— STATED EXERCISE —
Write out the material below, every line of it, with nothing changed.

— DATA LISTING —
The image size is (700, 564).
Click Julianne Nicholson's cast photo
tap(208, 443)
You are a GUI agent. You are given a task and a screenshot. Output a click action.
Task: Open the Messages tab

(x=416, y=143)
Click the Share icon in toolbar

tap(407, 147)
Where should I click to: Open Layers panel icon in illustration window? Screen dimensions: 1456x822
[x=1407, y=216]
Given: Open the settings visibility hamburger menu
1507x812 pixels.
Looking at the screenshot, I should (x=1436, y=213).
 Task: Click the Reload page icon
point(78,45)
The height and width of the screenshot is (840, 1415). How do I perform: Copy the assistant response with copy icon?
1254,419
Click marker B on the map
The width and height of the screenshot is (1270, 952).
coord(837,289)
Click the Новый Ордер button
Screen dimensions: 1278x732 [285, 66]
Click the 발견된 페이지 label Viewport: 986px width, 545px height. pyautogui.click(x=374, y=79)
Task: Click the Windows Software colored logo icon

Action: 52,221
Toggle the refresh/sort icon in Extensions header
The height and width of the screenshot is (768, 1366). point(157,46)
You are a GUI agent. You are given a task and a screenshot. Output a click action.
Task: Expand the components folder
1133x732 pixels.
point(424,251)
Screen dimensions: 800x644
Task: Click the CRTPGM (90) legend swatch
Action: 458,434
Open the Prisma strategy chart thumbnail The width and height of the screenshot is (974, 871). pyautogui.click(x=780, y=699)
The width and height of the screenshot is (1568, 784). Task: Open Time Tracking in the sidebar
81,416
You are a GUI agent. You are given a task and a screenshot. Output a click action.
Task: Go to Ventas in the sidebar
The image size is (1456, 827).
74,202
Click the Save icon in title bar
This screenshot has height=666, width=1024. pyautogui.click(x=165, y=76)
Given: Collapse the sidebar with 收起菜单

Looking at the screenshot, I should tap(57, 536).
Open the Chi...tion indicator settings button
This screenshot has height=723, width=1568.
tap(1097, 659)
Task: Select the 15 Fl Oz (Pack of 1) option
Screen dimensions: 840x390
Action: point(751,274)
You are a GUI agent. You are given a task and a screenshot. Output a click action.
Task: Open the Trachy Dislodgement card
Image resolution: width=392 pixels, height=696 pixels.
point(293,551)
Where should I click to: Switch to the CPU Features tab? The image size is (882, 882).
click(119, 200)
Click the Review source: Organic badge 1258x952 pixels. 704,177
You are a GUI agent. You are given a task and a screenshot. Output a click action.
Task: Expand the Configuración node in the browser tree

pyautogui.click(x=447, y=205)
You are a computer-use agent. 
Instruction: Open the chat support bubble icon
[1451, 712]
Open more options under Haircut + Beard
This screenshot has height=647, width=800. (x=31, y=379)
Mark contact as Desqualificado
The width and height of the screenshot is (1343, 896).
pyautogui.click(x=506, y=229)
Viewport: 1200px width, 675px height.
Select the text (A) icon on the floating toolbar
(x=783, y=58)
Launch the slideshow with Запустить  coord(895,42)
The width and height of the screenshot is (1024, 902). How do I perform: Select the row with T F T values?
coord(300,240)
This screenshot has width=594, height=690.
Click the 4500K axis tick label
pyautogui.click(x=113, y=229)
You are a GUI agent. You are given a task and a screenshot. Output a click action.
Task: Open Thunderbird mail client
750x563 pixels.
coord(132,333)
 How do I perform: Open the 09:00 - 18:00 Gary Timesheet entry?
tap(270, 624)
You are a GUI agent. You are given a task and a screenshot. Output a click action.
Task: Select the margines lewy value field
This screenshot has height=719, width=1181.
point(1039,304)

— RESPONSE TO THIS EXERCISE —
The image size is (700, 564).
Click Julianne Nicholson's cast photo
tap(208, 443)
You are a GUI agent. You are given a task and a screenshot. Output a click action.
Task: Open the Messages tab

(x=416, y=143)
Click the Share icon in toolbar

tap(407, 147)
Where should I click to: Open Layers panel icon in illustration window? Screen dimensions: 1456x822
[x=1407, y=216]
Given: Open the settings visibility hamburger menu
1507x812 pixels.
Looking at the screenshot, I should (x=1436, y=213).
 Task: Click the Reload page icon
point(78,45)
The height and width of the screenshot is (840, 1415). How do I perform: Copy the assistant response with copy icon?
1254,419
Click marker B on the map
The width and height of the screenshot is (1270, 952).
coord(837,289)
Click the Новый Ордер button
Screen dimensions: 1278x732 [285, 66]
Click the 발견된 페이지 label Viewport: 986px width, 545px height. pyautogui.click(x=374, y=79)
Task: Click the Windows Software colored logo icon

Action: 52,221
Toggle the refresh/sort icon in Extensions header
The height and width of the screenshot is (768, 1366). point(157,46)
You are a GUI agent. You are given a task and a screenshot. Output a click action.
Task: Expand the components folder
1133x732 pixels.
point(424,251)
Screen dimensions: 800x644
Task: Click the CRTPGM (90) legend swatch
Action: 458,434
Open the Prisma strategy chart thumbnail The width and height of the screenshot is (974, 871). pyautogui.click(x=780, y=699)
The width and height of the screenshot is (1568, 784). Task: Open Time Tracking in the sidebar
81,416
You are a GUI agent. You are given a task and a screenshot. Output a click action.
Task: Go to Ventas in the sidebar
The image size is (1456, 827).
74,202
Click the Save icon in title bar
This screenshot has height=666, width=1024. pyautogui.click(x=165, y=76)
Given: Collapse the sidebar with 收起菜单

Looking at the screenshot, I should tap(57, 536).
Open the Chi...tion indicator settings button
This screenshot has height=723, width=1568.
tap(1097, 659)
Task: Select the 15 Fl Oz (Pack of 1) option
Screen dimensions: 840x390
Action: point(751,274)
You are a GUI agent. You are given a task and a screenshot. Output a click action.
Task: Open the Trachy Dislodgement card
Image resolution: width=392 pixels, height=696 pixels.
point(293,551)
Where should I click to: Switch to the CPU Features tab? The image size is (882, 882).
click(119, 200)
Click the Review source: Organic badge 1258x952 pixels. 704,177
You are a GUI agent. You are given a task and a screenshot. Output a click action.
Task: Expand the Configuración node in the browser tree

pyautogui.click(x=447, y=205)
You are a computer-use agent. 
Instruction: Open the chat support bubble icon
[1451, 712]
Open more options under Haircut + Beard
This screenshot has height=647, width=800. (x=31, y=379)
Mark contact as Desqualificado
The width and height of the screenshot is (1343, 896).
pyautogui.click(x=506, y=229)
Viewport: 1200px width, 675px height.
Select the text (A) icon on the floating toolbar
(x=783, y=58)
Launch the slideshow with Запустить  coord(895,42)
The width and height of the screenshot is (1024, 902). How do I perform: Select the row with T F T values?
coord(300,240)
This screenshot has width=594, height=690.
Click the 4500K axis tick label
pyautogui.click(x=113, y=229)
You are a GUI agent. You are given a task and a screenshot. Output a click action.
Task: Open Thunderbird mail client
750x563 pixels.
coord(132,333)
 How do I perform: Open the 09:00 - 18:00 Gary Timesheet entry?
tap(270, 624)
You are a GUI agent. You are given a task and a screenshot. Output a click action.
Task: Select the margines lewy value field
This screenshot has height=719, width=1181.
point(1039,304)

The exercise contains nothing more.